La première phrase du titre choisi par Anri Sala pour cette nouvelle exposition –AS YOU GO– implique une double idée de mouvement : celui inhérent à une œuvre basée sur le temps, qui repose sur la musique et l’image filmique, et le propre mouvement du visiteur, que Sala invite à participer à la création de sa propre expérience de l’exposition.

Beaucoup de langues occidentales partagent l’expression idiomatique « bâtir des châteaux en l’air » pour exprimer l’idée d’échafauder des projets irréalistes ou trop ambitieux. Les Français, eux, construisent leurs châteaux « en Espagne ». Cette expression a attiré l’attention d’Anri Sala qui l’a utilisée pour intituler son œuvre. Pour un artiste, une nouvelle exposition représente une opportunité d’explorer de nouveaux territoires formels. Bien que les attentes suscitées puissent être enthousiasmantes, elles peuvent aussi s’avérer intimidantes : l’expérimentation comporte des risques et la mise au point d’un projet complexe implique de s’en remettre à des conditions quasiment magiques. Pour le visiteur, l’expérience de la nouvelle production d’un artiste peut aussi être un défi. Nous pourrions voir la rencontre de la proposition de l’artiste et la perception du spectateur comme un fait presque magique.

L’action imaginée par Anri Sala se déploie dans trois environnements différents. Le premier consiste en un système de vidéo projection aux proportions cinématographiques.

À travers lui, l’artiste propose une nouvelle façon de comprendre l’image en mouvement : trois paires de vidéos, toutes liées à l’interprétation musicale, défilent sur un écran de trente mètres dont la forme fait directement allusion au bâtiment. Sala a chorégraphié ce mouvement des images de gauche à droite en utilisant des intervalles blancs pour créer un rythme visuel précis, avec deux écrans translucides situés des deux côtés de l’écran principal. Cela crée une impression de double vision qui donne au visiteur qui marche entre les deux écrans un sentiment d’immersion.

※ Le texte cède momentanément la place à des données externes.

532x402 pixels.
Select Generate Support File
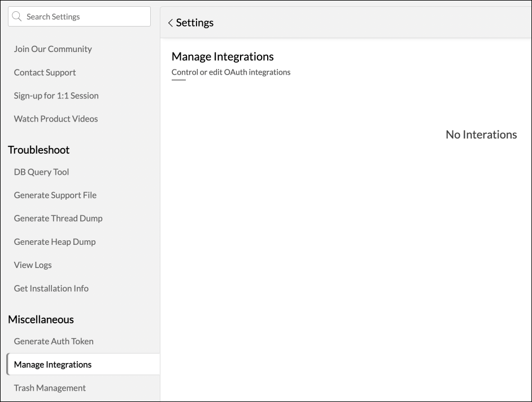[x=55, y=195]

Si nous nous déplaçons vers le sud, nous entrons dans un espace qui présente la baie de Santander. Ici, Sala a installé No Window No Cry (Renzo Piano & Richard Rodgers, Centre Pompidou, Paris), un fragment du célèbre musée de Paris dans lequel l’artiste exposa en 2012 et présenta cette pièce. Dans ce nouvel emplacement, la fenêtre permet à Sala d’encadrer la vue, comme s’il s’agissait de l’œuvre en soi. En ce sens, nous pourrions penser que l’artiste s’est inspiré de la veduta, un mouvement pictural basé sur les paysages urbains florissant au XVIe siècle.

Le troisième acte se déroule dans la salle située à l’extrémité opposée de l’espace.

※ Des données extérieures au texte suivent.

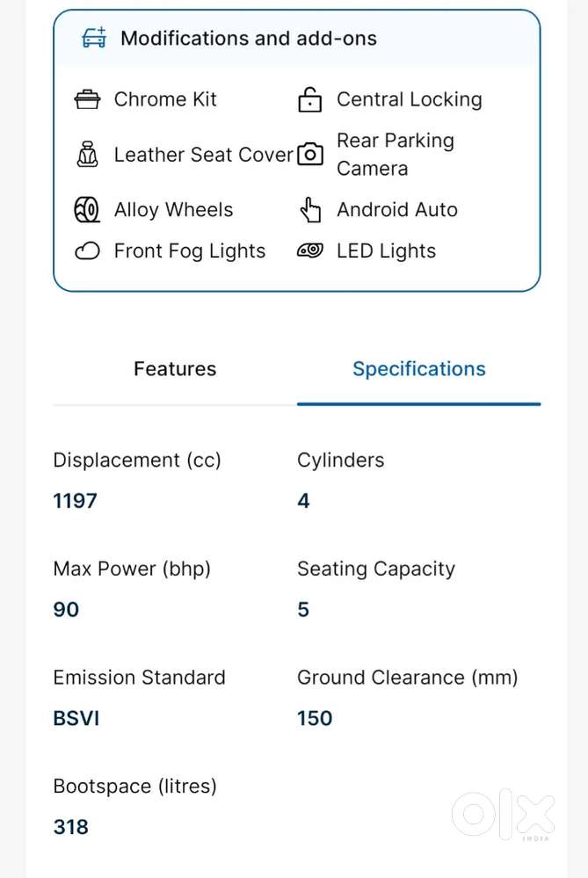Click the Modifications and add-ons header
The image size is (588, 878).
click(x=249, y=38)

Dans ce cas, nous sommes face à une espèce d’anti-veduta : dans All of a Tremble (Encounter 1), un mur recouvert de papier peint entrave la vue de la ville. Les motifs du papier peint exécutés à la main semblent l’œuvre d’une machine que l’on voit fixée au mur. Il est impossible de déterminer si la machine imprime sur le mur ou si elle interprète une partition étrange et répétitive. Or, lorsqu’on s’approche, on réalise que la machine est immobile et que deux anciens cylindres d’impression de papier peint déclenchent un ensemble de rivets conçus à cet effet pour transformer les motifs du papier en une mélodie. Nous sommes confrontés à une autre expérience de synesthésie : il n’est pas clair si le son compose l’image ou si celle-ci crée le son.